Plemya

de Myroslav Slaboshpytskiy, 2014, ***

Sur le fond, cette his­toire de tri­bu (плем’я en ukrai­nien) n’a rien de spec­ta­cu­lai­re­ment ori­gi­nal : c’est la des­cente d’un gamin débar­quant dans une nou­velle école. L’internat est lais­sé aux mains des caïds, qui jouent à la bas­ton, picolent, font le mur pour louer les filles de l’é­cole aux rou­tiers de pas­sage, tout ça. Le petit nou­veau fait ses preuves, devient mac, com­mence à s’amouracher d’une des filles, ne veut plus qu’elle visite les camions, enfin vous voyez le truc : de Mauvaises fré­quen­ta­tions à Jeune & jolie, la pros­ti­tu­tion ado­les­cente est un sujet récur­rent pour un cinéaste cher­chant à atti­rer l’at­ten­tion à peu de frais, et le type qui ne veut plus qu’une fille se vende est un sujet tel­le­ment neuf que Sting en a fait une chan­son à l’é­poque où il n’é­tait que le chan­teur d’un petit groupe qui débutait.

Salut le nouveau, moi c'est le caïd. Maintenant, t'es chez moi. photo Rapid Eye Movies
Salut le nou­veau, moi c’est le caïd. Maintenant, t’es chez moi. pho­to Rapid Eye Movies

Sur le plan for­mel, Plemya ne fait pas non plus preuve d’une vir­tuo­si­té par­ti­cu­lière. Et au cas où vous auriez un doute, c’est bien une litote pour évi­ter d’être bles­sant. La pho­to est d’une morne bana­li­té, le mon­tage enchaîne les scènes à un rythme conve­nu sou­vent un peu mol­las­son, et sur­tout le cadrage est d’une pla­ti­tude spec­ta­cu­laire : pour un plan-séquence dyna­mique où la camé­ra suit effi­ca­ce­ment les acteurs (dont le tout der­nier, splen­dide de rentre-dedans), il y en a trois où elle est posée dans un plan large approxi­ma­tif pen­dant qu’ils papotent ou font leurs trucs tranquillement.

Heureusement, le film a un détail inha­bi­tuel qui le sort de l’or­di­naire : ses acteurs.

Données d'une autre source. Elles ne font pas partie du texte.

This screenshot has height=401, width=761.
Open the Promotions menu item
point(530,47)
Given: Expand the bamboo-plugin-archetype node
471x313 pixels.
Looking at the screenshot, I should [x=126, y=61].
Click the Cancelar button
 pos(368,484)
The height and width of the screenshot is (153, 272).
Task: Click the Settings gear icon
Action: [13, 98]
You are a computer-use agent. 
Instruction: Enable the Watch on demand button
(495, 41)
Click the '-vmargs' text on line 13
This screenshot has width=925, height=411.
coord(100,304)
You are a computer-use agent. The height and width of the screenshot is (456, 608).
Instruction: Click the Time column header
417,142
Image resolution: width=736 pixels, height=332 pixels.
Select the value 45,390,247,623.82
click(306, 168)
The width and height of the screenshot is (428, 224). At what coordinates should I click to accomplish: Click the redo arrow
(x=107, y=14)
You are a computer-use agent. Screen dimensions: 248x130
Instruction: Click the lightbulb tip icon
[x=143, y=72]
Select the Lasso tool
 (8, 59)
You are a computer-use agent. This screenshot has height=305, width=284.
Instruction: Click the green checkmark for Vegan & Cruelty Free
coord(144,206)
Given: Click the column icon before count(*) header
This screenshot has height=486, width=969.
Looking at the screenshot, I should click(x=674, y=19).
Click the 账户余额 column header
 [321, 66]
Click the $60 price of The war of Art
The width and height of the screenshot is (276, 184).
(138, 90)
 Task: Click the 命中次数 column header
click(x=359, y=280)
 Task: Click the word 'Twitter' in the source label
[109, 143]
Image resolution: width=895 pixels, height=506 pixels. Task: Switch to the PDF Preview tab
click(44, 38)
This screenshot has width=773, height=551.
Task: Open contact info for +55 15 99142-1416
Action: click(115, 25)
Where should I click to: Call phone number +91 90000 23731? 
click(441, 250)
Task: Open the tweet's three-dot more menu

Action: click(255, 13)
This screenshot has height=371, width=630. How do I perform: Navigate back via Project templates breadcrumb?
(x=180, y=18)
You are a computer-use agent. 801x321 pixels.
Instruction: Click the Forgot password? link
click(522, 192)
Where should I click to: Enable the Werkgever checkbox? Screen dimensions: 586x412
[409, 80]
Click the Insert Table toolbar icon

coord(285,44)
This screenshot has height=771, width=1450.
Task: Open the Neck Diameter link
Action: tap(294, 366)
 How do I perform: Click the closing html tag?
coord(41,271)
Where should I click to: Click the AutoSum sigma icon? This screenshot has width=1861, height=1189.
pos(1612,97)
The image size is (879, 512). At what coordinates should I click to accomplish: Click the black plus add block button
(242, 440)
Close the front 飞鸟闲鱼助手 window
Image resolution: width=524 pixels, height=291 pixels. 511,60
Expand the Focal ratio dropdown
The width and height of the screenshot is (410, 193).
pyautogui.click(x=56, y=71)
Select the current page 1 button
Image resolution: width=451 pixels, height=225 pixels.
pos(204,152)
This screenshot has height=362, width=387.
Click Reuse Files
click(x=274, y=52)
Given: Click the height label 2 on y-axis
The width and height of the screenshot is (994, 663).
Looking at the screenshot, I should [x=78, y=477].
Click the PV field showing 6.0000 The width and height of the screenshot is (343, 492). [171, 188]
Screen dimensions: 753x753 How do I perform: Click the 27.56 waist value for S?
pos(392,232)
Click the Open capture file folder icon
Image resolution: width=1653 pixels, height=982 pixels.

La par­ti­cu­la­ri­té de Plemya, c’est de se dérou­ler dans une école pour sourds-muets. Personne dans le cas­ting n’est à ma connais­sance capable de par­ler, et le film ne compte en tout cas pas un mot pro­non­cé — même les rou­tiers se contentent de faire signe de venir et de don­ner l’argent pour confir­mer la passe. Le réa­li­sa­teur en pro­fite pour éli­mi­ner toute musique, un par­ti-pris osé que je n’a­vais pas vu depuis Bloody sun­day et qui repose agréa­ble­ment les tym­pans (et c’est bien le moment de les lais­ser récu­pé­rer : J.J. Abrams et John Williams sortent un film mer­cre­di). La bande-son est ain­si garan­tie 100 % natu­relle, à base de mains qui frappent, de contacts divers, d’ou­tils qui vibrent ou de camion qui recule.

— Je veux plus. — Non, j'ai déjà payé. (En gros, du moins je crois : je viens d'une région où on parle avé les mains, mais la LSU, c'est encore autre chose). photo Rapid Eye Movies
— Je veux plus. — Non, j’ai déjà payé. (En gros, du moins je crois : je viens d’une région où on parle avé les mains, mais la LSU, c’est encore autre chose). pho­to Rapid Eye Movies

Si la réa­li­sa­tion est fran­che­ment morne, c’est là que se trouve le seul point réel­le­ment vir­tuose de l’œuvre : la construc­tion des séquences, les échanges, les dia­logues et sur­tout les atti­tudes et mimiques des acteurs font qu’on arrive à se plon­ger dans l’his­toire, mal­gré l’ab­sence de texte intel­li­gible. Tout cela, avec natu­rel, sans l’exa­gé­ra­tion façon mime des films muets, sans l’ef­fort de faire com­prendre à des gens qui n’ont pas l’ha­bi­tude d’observer.

Le résul­tat est donc assez para­doxal : le film est éton­nam­ment pre­nant, mais il le doit à notre manque d’ha­bi­tude plu­tôt qu’à de réelles qua­li­tés ciné­ma­to­gra­phiques. Ce n’est objec­ti­ve­ment pas un très bon film, mais il a trou­vé un moyen effi­cace pour désta­bi­li­ser et accro­cher le spec­ta­teur d’un bout à l’autre.